I have the following MYSQL table:
measuredata:
- ID (bigint)
- timestamp
- entityid
- value (double)
The table contains >1 billion entries. I want to be able to visualize any time-window. The time window can be size of "one day" to "many years". There are measurement values round about every minute in DB.
So the number of entries for a time-window can be quite different. Say from few hundrets to several thousands or millions.
Those values are ment to be visualiuzed in a graphical chart-diagram on a webpage.
If the chart is - lets say - 800px wide, it does not make sense to get thousands of rows from database if time-window is quite big. I cannot show more than 800 values on this chart anyhow.
So, is there a way to reduce the resultset directly on DB-side? I know "average" and "sum" etc. as aggregate function. But how can I i.e. aggregate 100k rows from a big time-window to lets say 800 final rows?
Just getting those 100k rows and let the chart do the magic is not the preferred option. Transfer-size is one reason why this is not an option.
Isn't there something on DB side I can use? Something like avg() to shrink X rows to Y averaged rows? Or a simple magic to just skip every #th row to shrink X to Y?
update: Although I'm using MySQL right now, I'm not tied to this. If PostgreSQL f.i. provides a feature that could solve the issue, I'm willing to switch DB.
update2: I maybe found a possible solution: https://mike.depalatis.net/blog/postgres-time-series-database.html See section "Data aggregation".
The key is not to use a unixtimestamp but a date and "trunc" it, avergage the values and group by the trunc'ed date. Could work for me, but would require a rework of my table structure. Hmm... maybe there's more ... still researching ...
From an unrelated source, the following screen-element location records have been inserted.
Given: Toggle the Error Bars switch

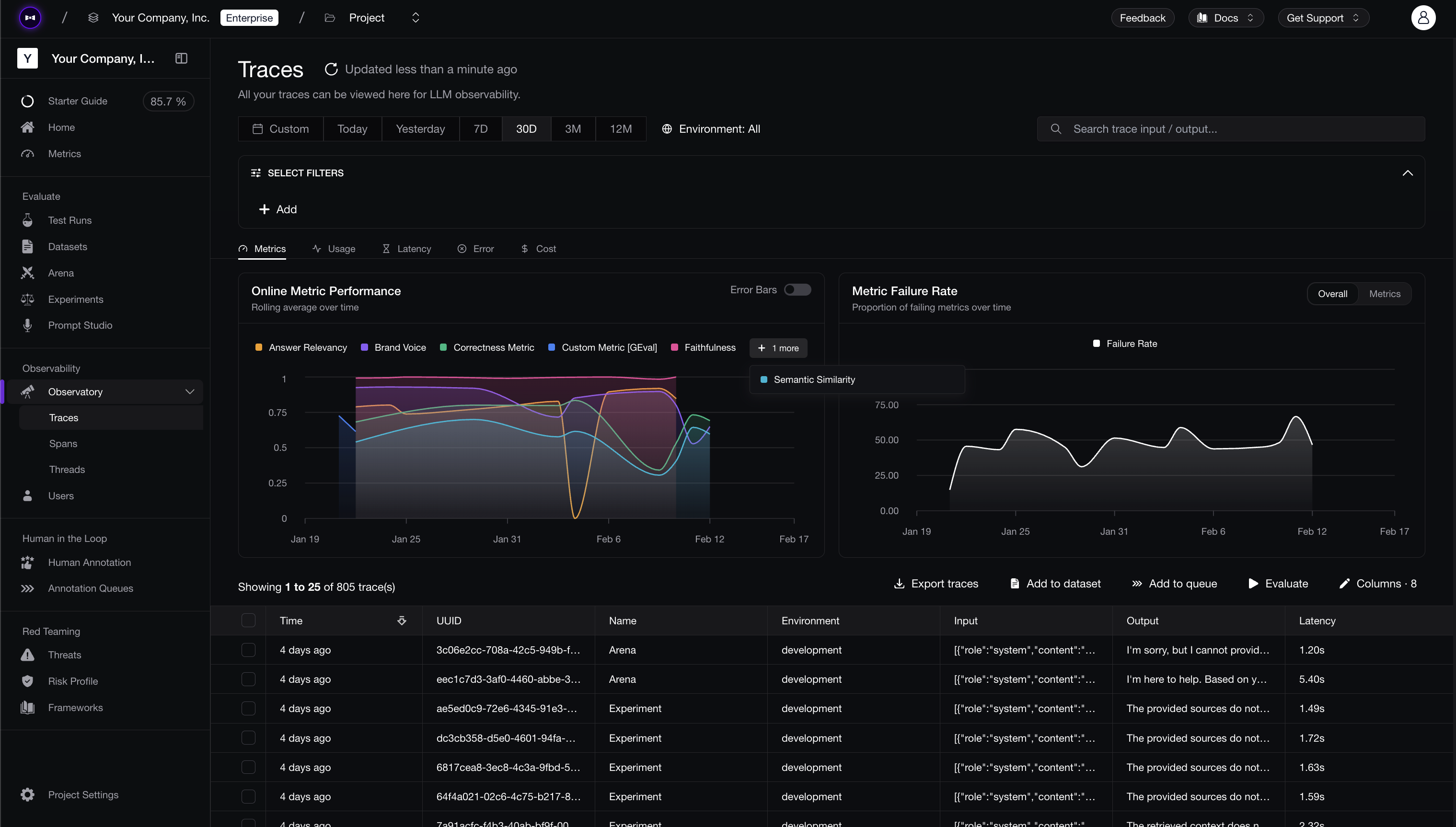Looking at the screenshot, I should point(797,290).
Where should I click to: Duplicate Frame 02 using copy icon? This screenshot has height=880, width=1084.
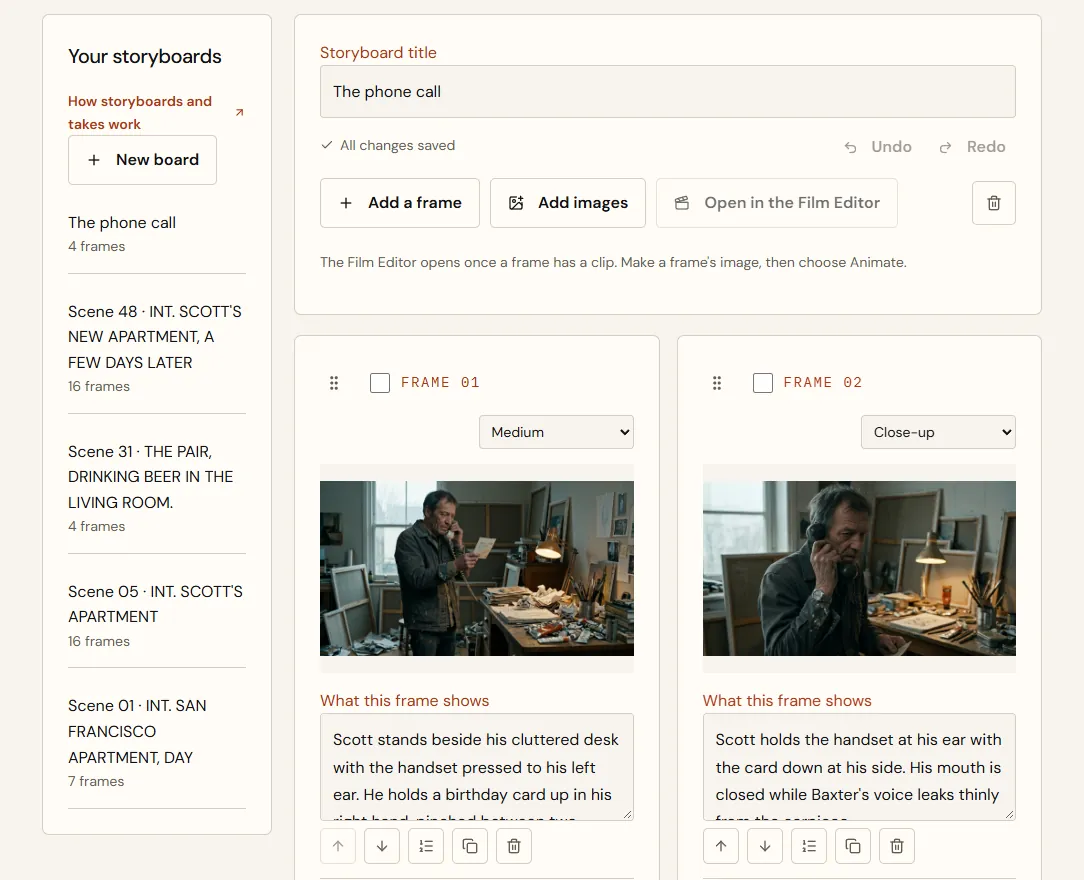pyautogui.click(x=853, y=846)
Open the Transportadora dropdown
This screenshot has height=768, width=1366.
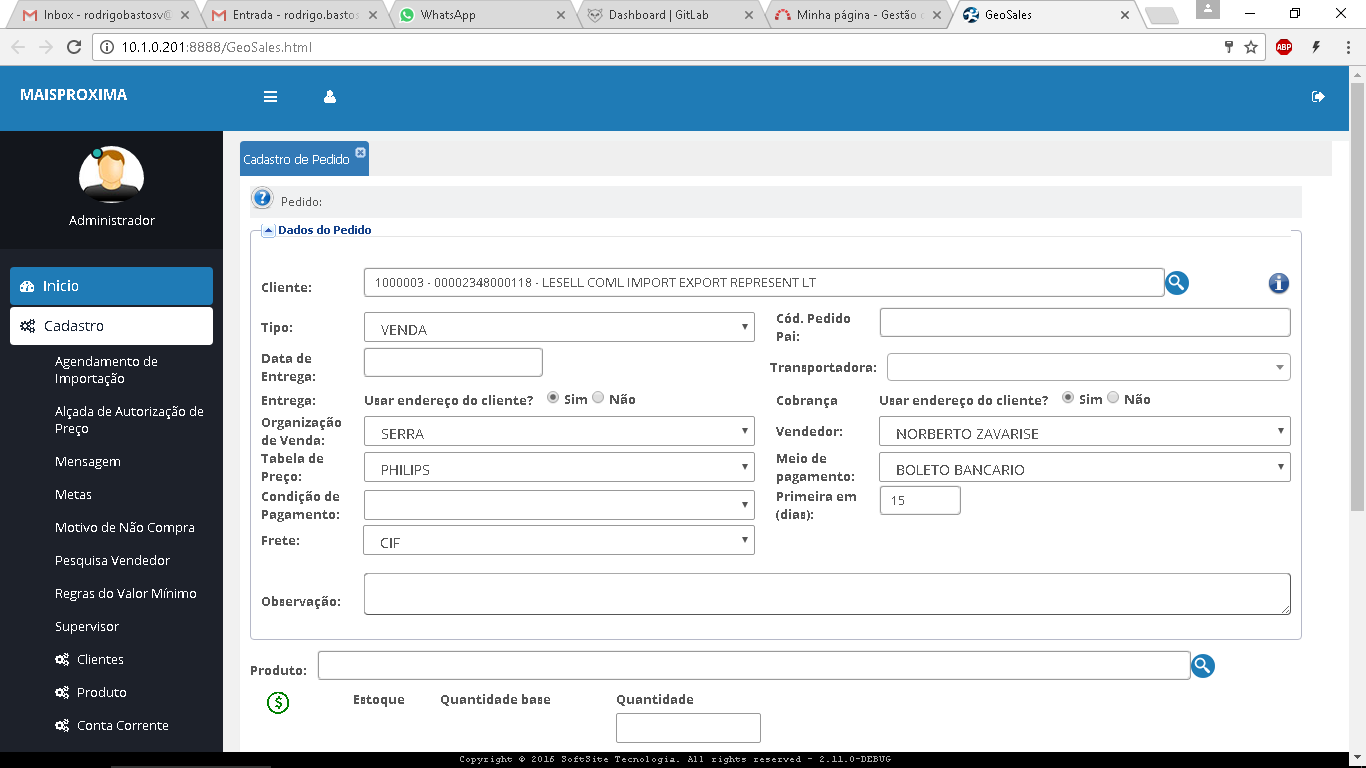1088,367
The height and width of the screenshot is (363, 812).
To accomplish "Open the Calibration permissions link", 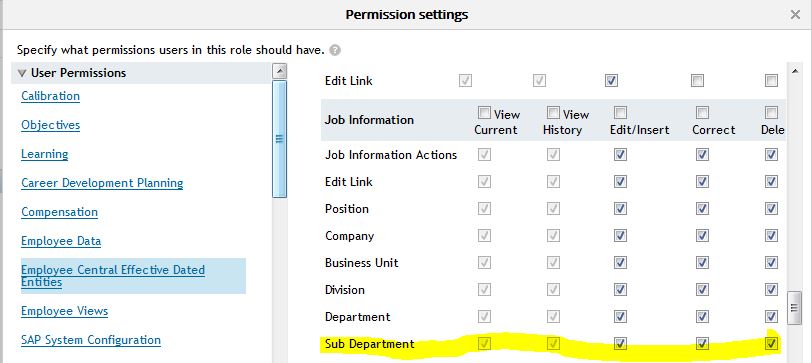I will coord(50,96).

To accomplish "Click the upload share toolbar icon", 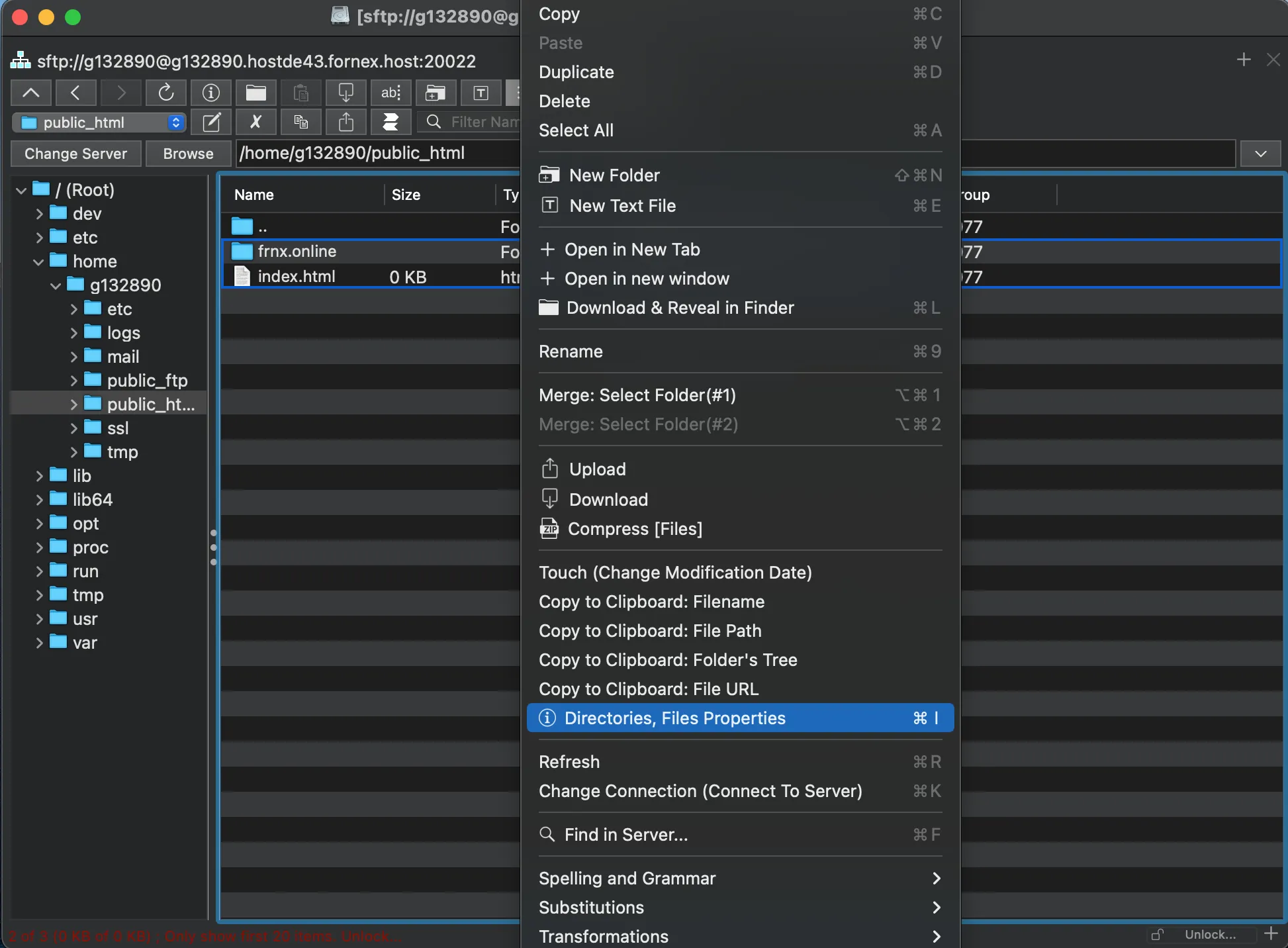I will coord(345,122).
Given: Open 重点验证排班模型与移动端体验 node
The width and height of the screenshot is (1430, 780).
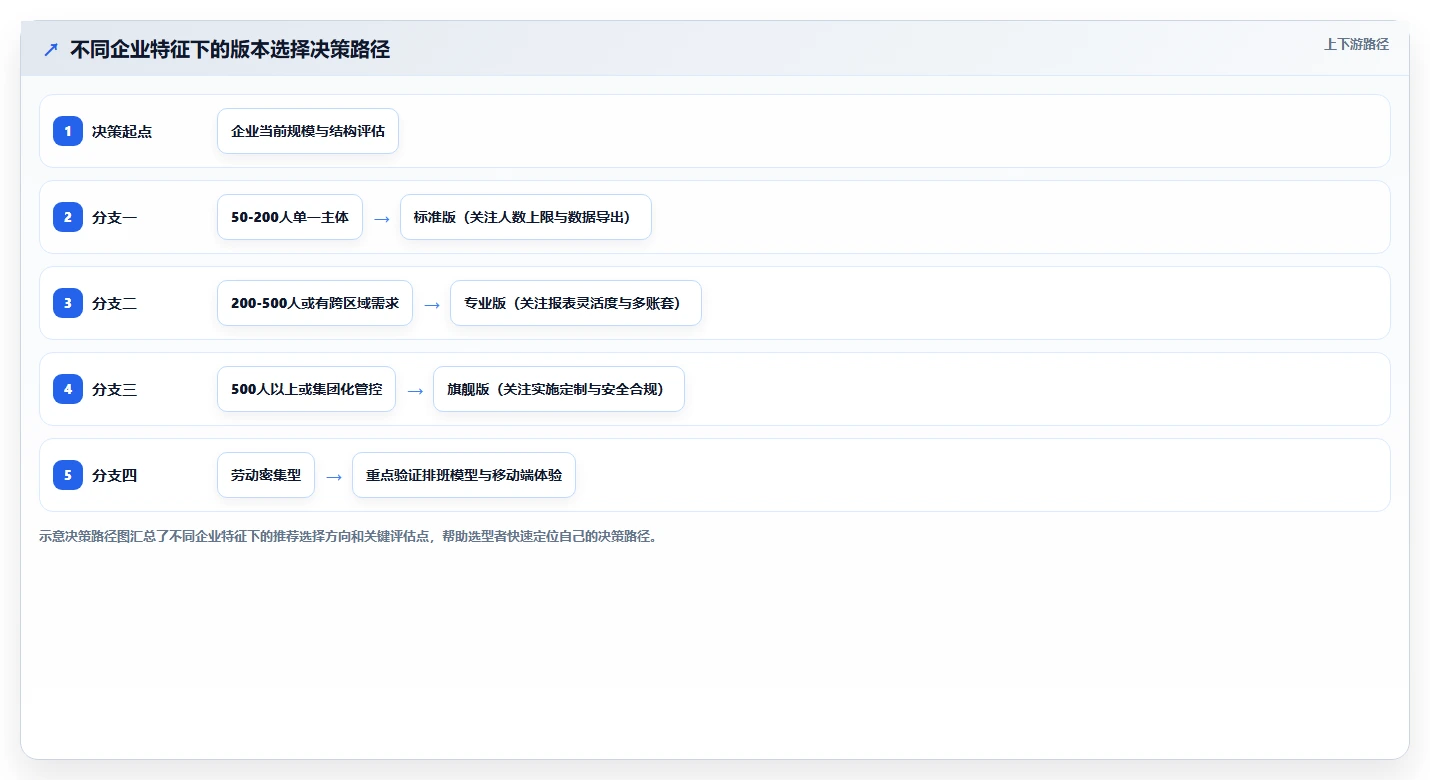Looking at the screenshot, I should point(464,475).
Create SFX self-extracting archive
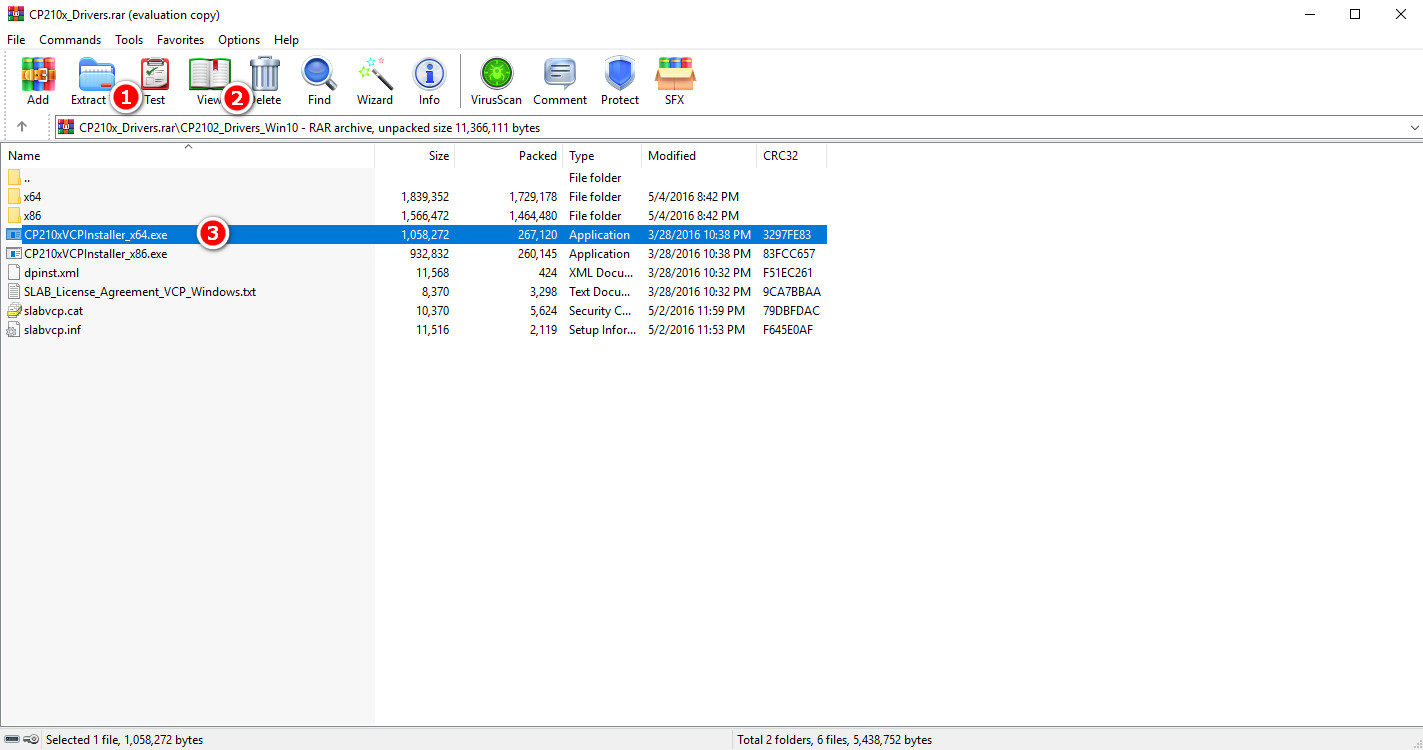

update3: Inspired by update 2, I came up with this query:
SELECT (`timestamp` - (`timestamp` % 86400)) as aggtimestamp, `entity`, `value` FROM `measuredata` WHERE `entity` = 38 AND timestamp > UNIX_TIMESTAMP('2019-01-25') group by aggtimestamp
Works, but my DB/index/structue seems not really optimized for this: Query for last year took ~75sec (slow test machine) but finally got only a one value per day. This can be combined with avg(value
), but this further increases query time... (~82sec). I will see if it's possible to further optimize this. But I now have an idea how "downsampling" data works, especially with aggregation in combination with "group by".